◆ **WORK REQUIRED**
Retype the lines of the records below, beginning with the line containing "Select the bottom" and ending with the line containing "(x=52, y=183)", and omit the pictures.

◆ **RECORDS SHOWN**
>> START
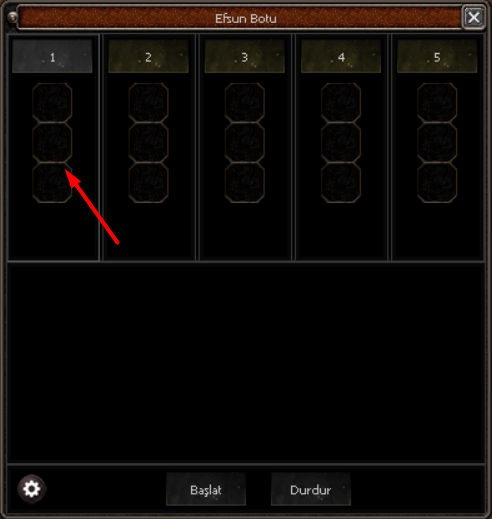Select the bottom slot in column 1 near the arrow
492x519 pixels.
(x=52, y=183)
>> END
>> START
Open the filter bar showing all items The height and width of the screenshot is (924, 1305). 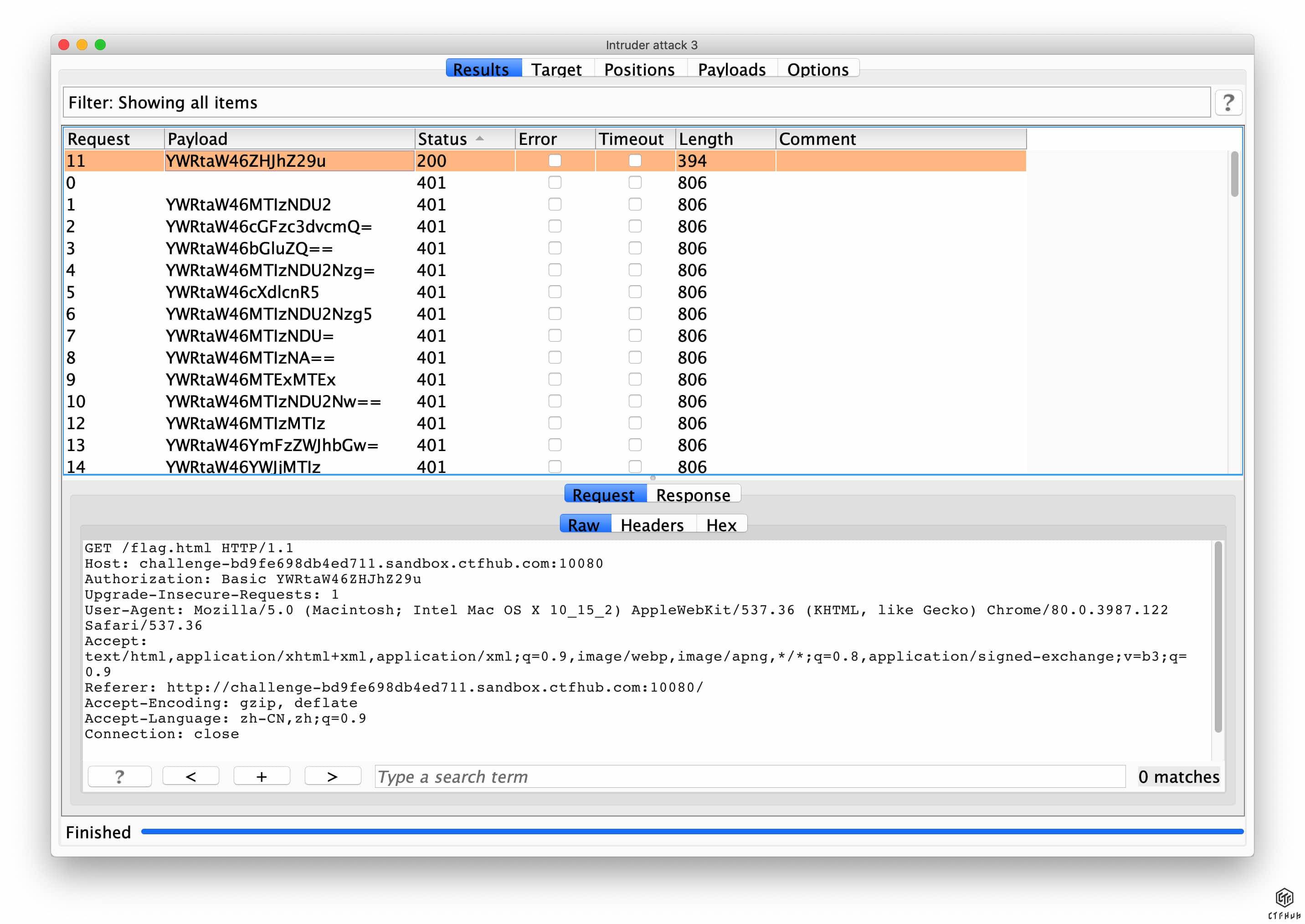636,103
>> END
>> START
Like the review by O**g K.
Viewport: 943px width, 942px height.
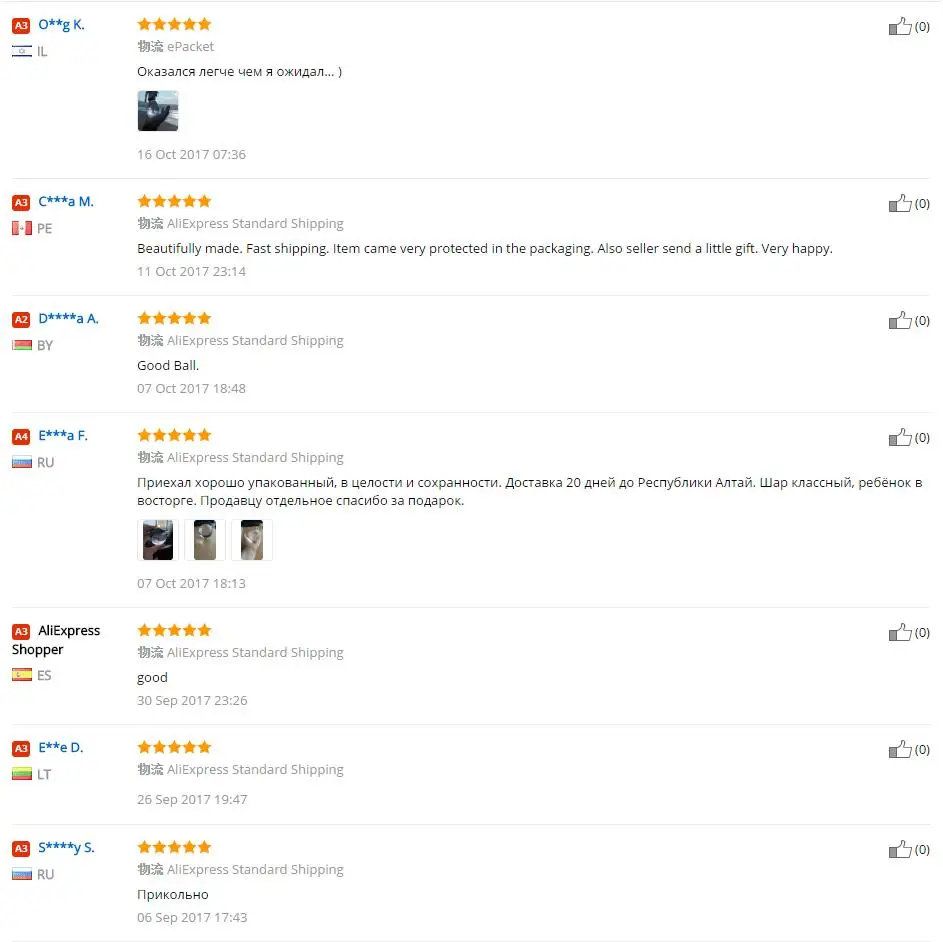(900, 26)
>> END
◆ **WORKED ANSWER**
Select the bottom slot in column 1 near the arrow
492x519 pixels.
(x=52, y=183)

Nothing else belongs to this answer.